Joe spoke with an elaborate affectation of carelessness, but he could not prevent that troublesome blood of his from flooding his face.

“Gee, Joe, but you’re red!” cried honest Tom. “You haven’t been exercising too much this afternoon, have you?”

“Not a bit of it,” returned Joe, with unnecessary emphasis. “I never felt better in my life.”

But if he could fool Tom, he could not “get away with it” with Clara, and he was subjected to an unmerciful teasing when that young lady learned of the route he had chosen.
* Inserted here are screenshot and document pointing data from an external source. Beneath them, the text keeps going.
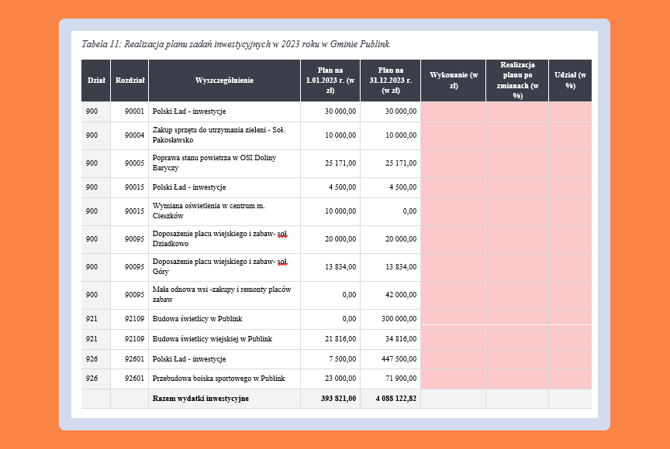The image size is (670, 449).
Task: Click the total value 4 088 122,82
Action: pos(391,398)
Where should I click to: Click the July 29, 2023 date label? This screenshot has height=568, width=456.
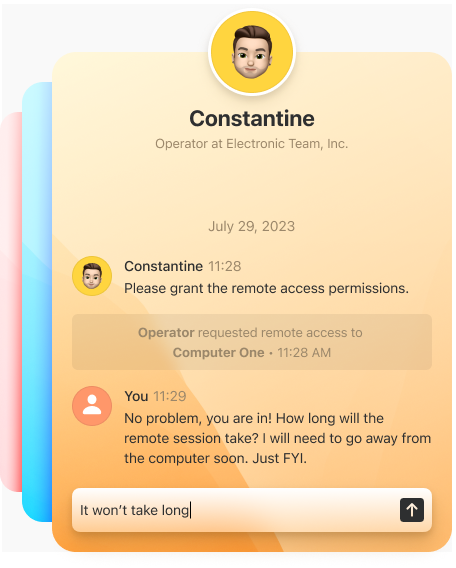(252, 226)

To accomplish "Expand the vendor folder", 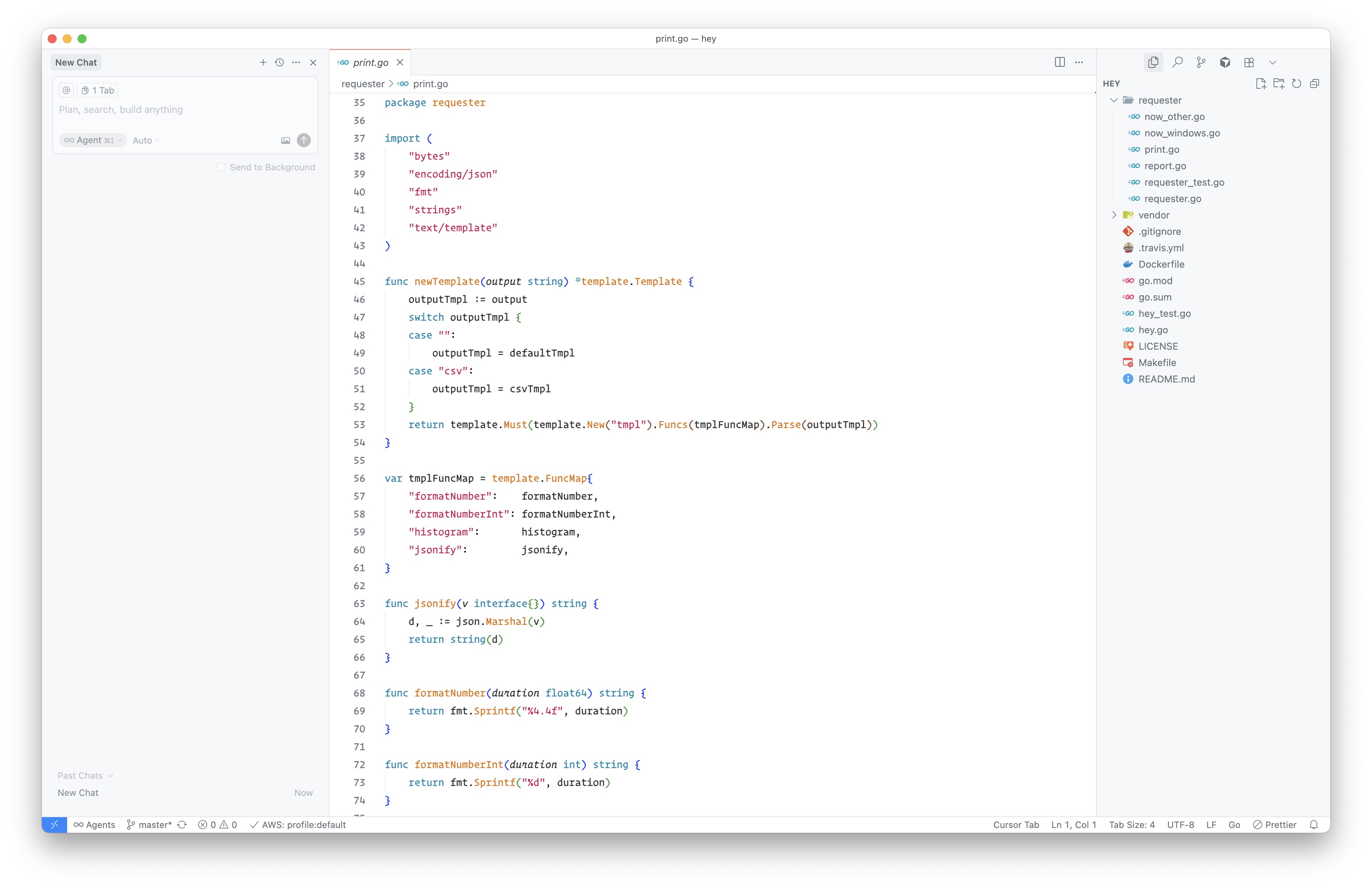I will (x=1114, y=215).
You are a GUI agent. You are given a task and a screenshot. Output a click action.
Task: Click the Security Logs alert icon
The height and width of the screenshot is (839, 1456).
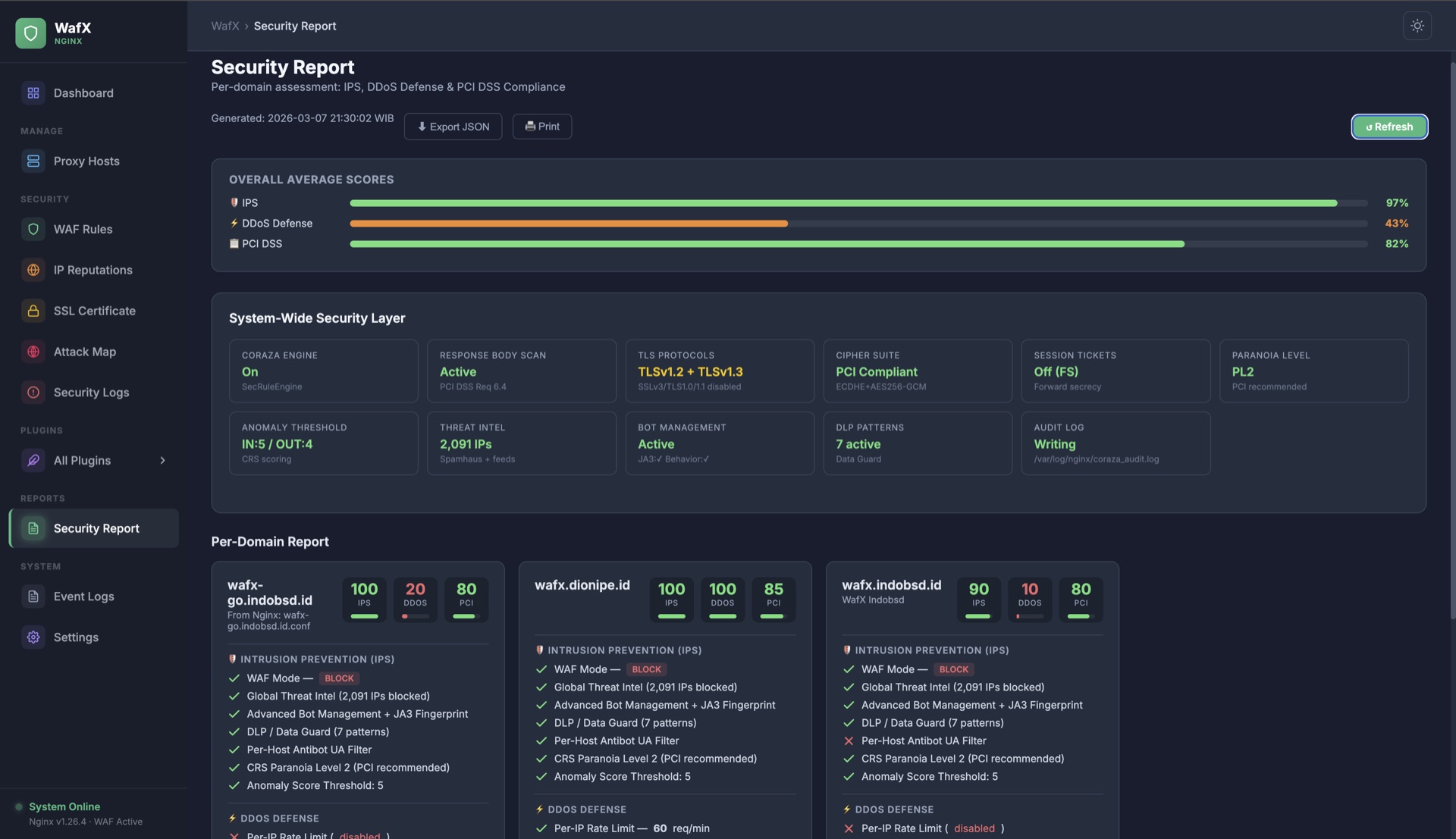[33, 393]
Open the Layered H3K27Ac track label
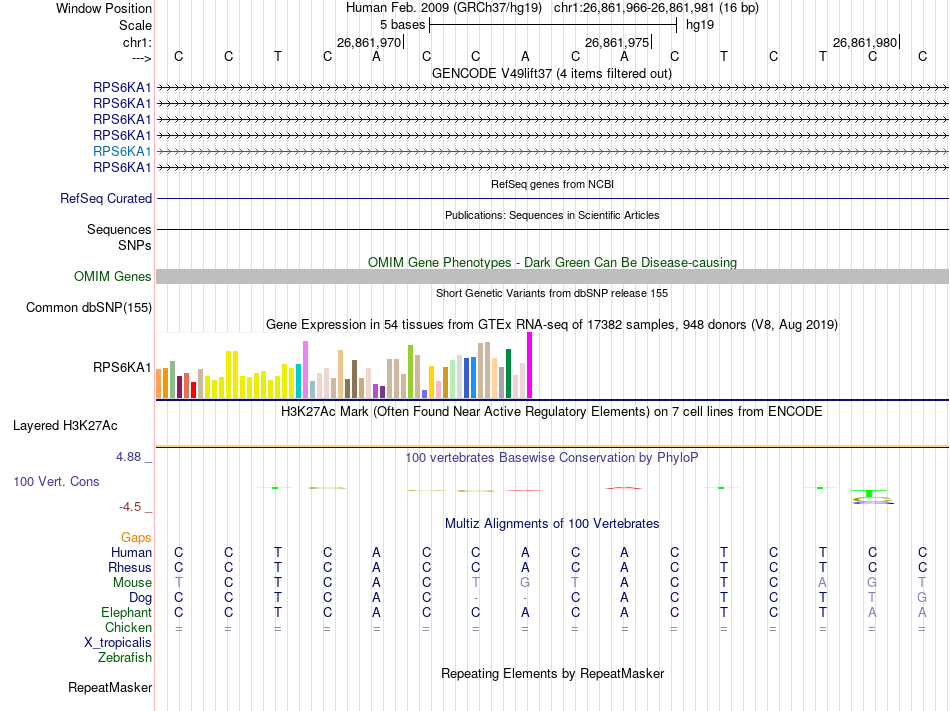This screenshot has height=711, width=950. click(x=65, y=426)
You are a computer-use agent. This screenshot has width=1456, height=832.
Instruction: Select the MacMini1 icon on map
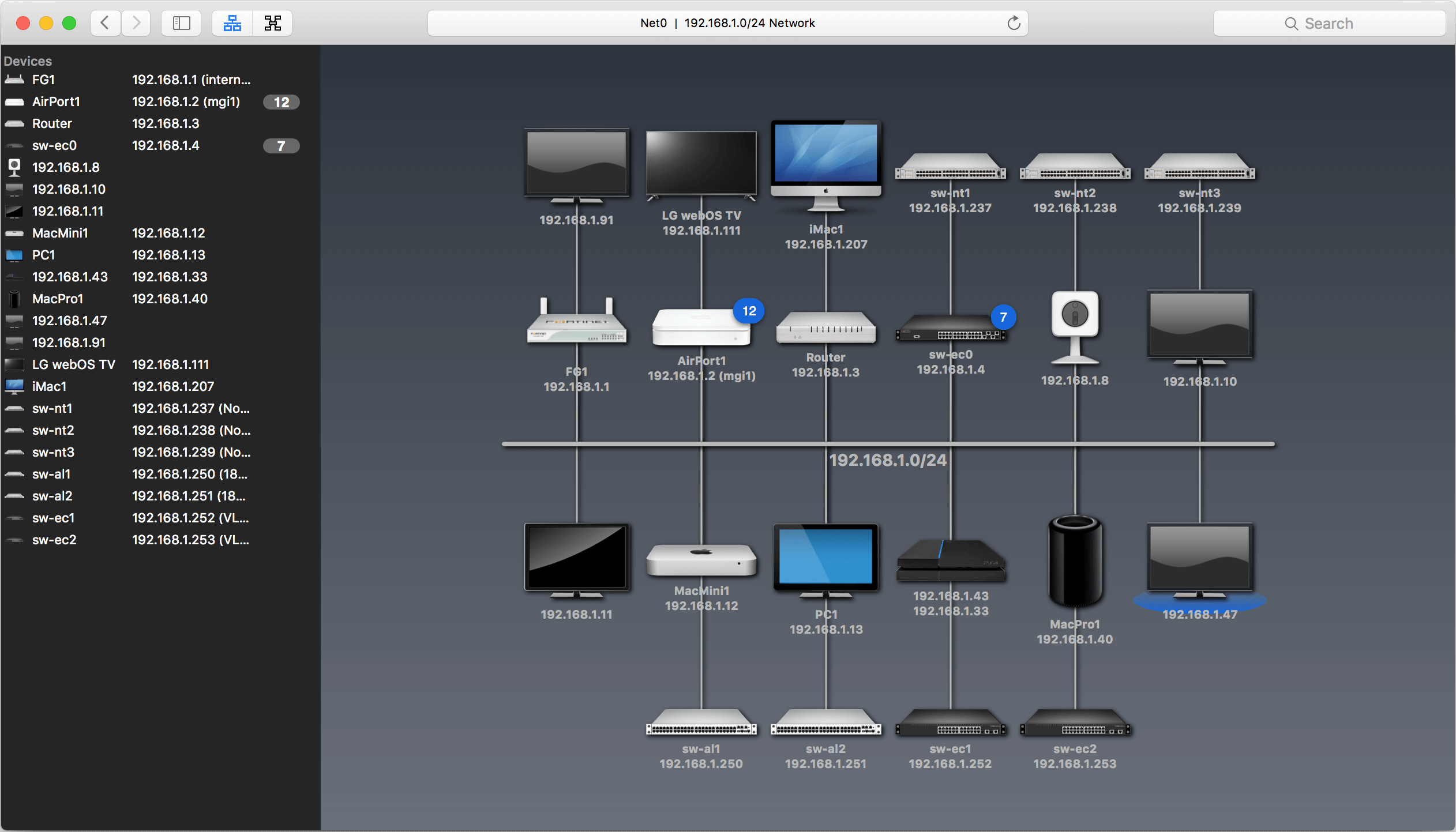click(701, 560)
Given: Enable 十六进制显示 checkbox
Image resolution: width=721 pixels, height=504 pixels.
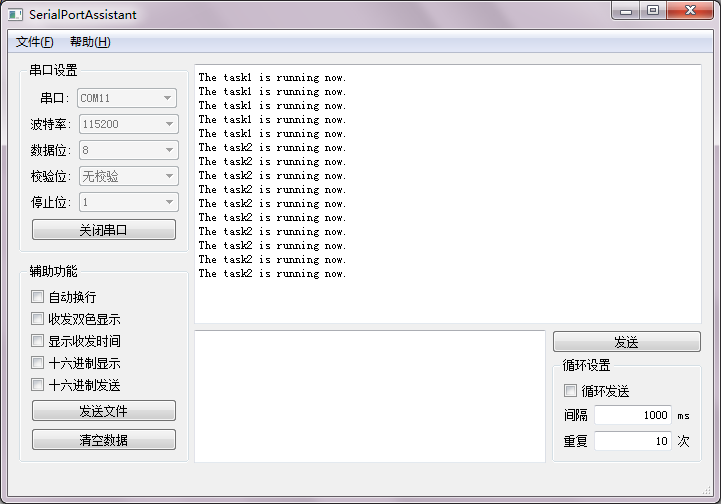Looking at the screenshot, I should 38,363.
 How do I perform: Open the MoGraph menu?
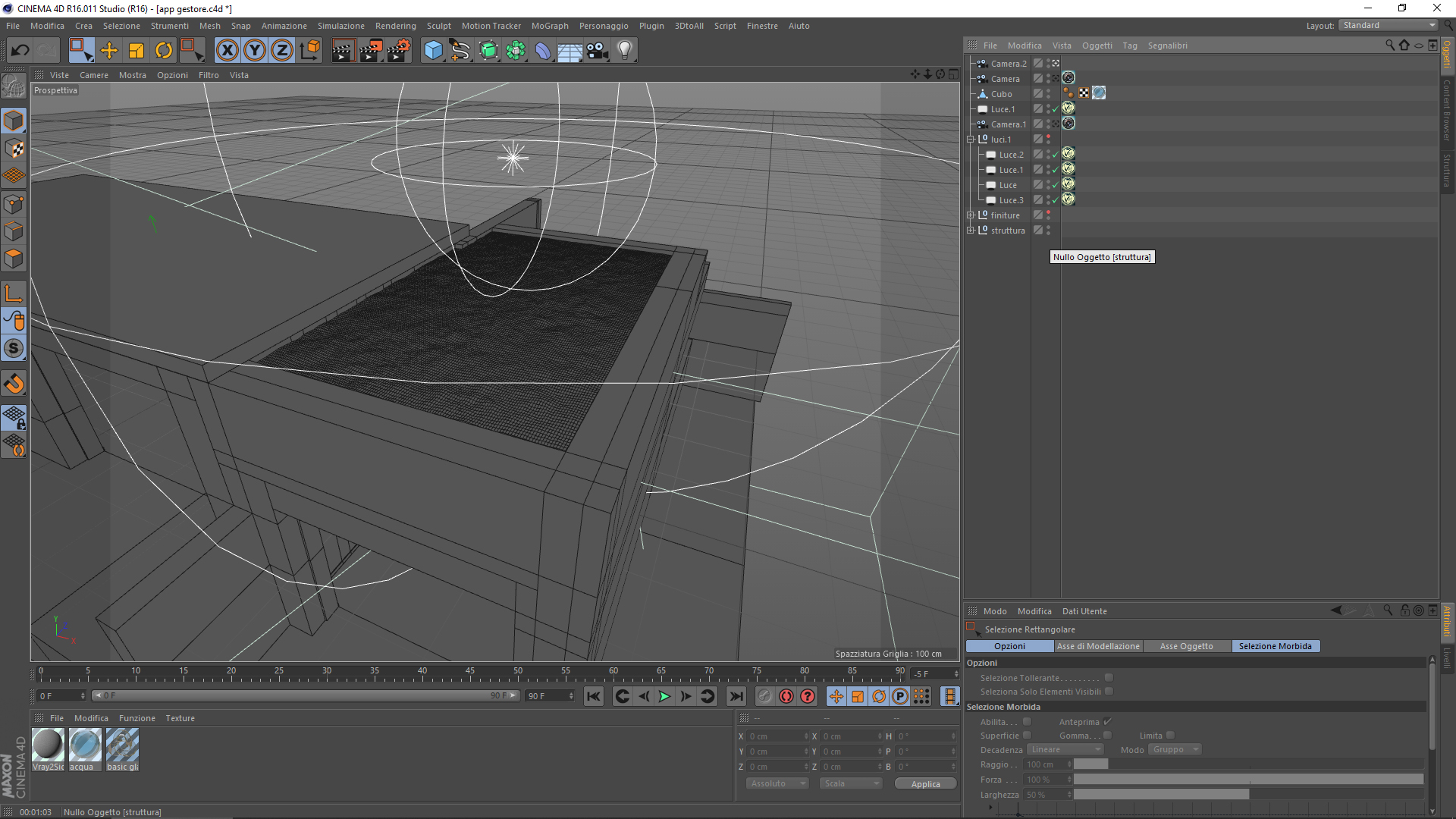pos(549,26)
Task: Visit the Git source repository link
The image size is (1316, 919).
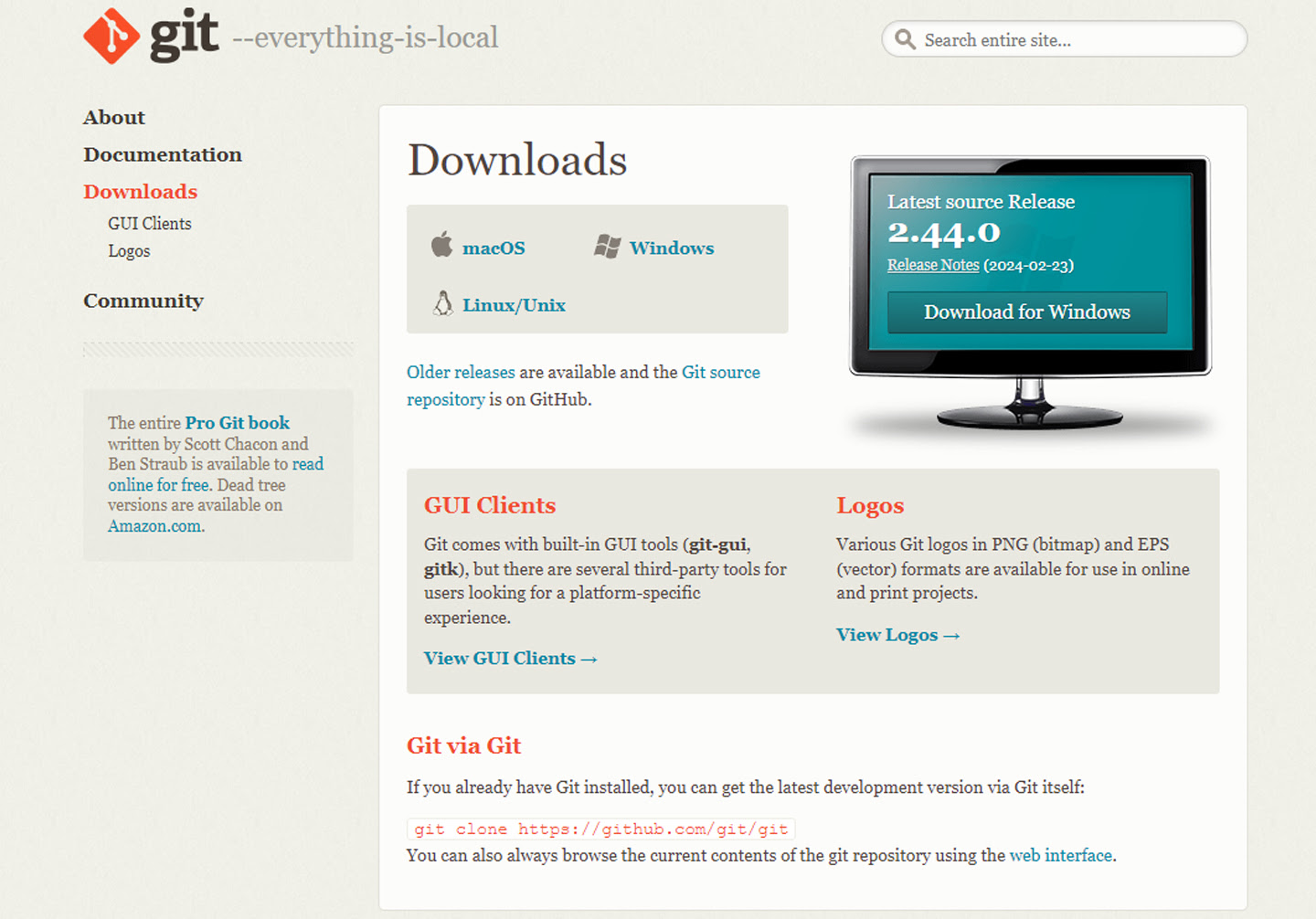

“Goldsboro, North Carolina,” she mused. “Where have I heard that name before? Oh, how stupid of me! Of course, that is where Reggie lives. I suppose you’re awfully anxious to see him.”

But Joe was so engrossed in his packing just then that he pretended not to hear, and all her efforts to get a reply out of him, although carried out with a perseverance worthy of a better cause, ended in comparative failure.

The dreaded afternoon came at last, dreaded by all the members of the little family who were welded so closely together in heart and life. The others all went down to the train to see Joe off, and it was only the presence of a large part of the population of Riverside, who had come with a similar purpose, that kept the mother and sister from breaking down entirely at the thought of the long parting from the son and brother that they idolized. As it was, they bore up bravely, and waved their handkerchiefs with smiles that were tremulous as the train moved out of the station to the accompaniment of a storm of cheers from the crowd that packed the platform. Joe waved back, but he had eyes for only three figures in all that throng. The train rounded a curve and he was off, leaving the old home town behind him for many months to come.